*TASK OBJECTIVE:*
Rewrite the lines below, putting "Clear All" in place of "Uncheck All" and keeping everything else the same.

*EXTRACTED INFORMATION:*
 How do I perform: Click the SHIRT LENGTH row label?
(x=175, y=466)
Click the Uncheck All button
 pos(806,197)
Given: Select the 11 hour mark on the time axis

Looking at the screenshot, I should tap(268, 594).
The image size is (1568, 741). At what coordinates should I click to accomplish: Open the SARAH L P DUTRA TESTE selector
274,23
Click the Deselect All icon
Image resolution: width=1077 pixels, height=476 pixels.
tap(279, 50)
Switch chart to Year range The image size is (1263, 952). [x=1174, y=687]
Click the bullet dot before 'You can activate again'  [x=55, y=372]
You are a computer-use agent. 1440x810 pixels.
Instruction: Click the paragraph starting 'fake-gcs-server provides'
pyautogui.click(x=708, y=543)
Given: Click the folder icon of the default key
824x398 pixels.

*PROBLEM SOLUTION:*
 How do I perform: Click the SHIRT LENGTH row label?
(x=175, y=466)
Click the Clear All button
 pos(806,197)
Given: Select the 11 hour mark on the time axis

Looking at the screenshot, I should tap(268, 594).
The image size is (1568, 741). At what coordinates should I click to accomplish: Open the SARAH L P DUTRA TESTE selector
274,23
Click the Deselect All icon
Image resolution: width=1077 pixels, height=476 pixels.
tap(279, 50)
Switch chart to Year range The image size is (1263, 952). [x=1174, y=687]
Click the bullet dot before 'You can activate again'  [x=55, y=372]
You are a computer-use agent. 1440x810 pixels.
Instruction: Click the paragraph starting 'fake-gcs-server provides'
pyautogui.click(x=708, y=543)
Given: Click the folder icon of the default key
824x398 pixels.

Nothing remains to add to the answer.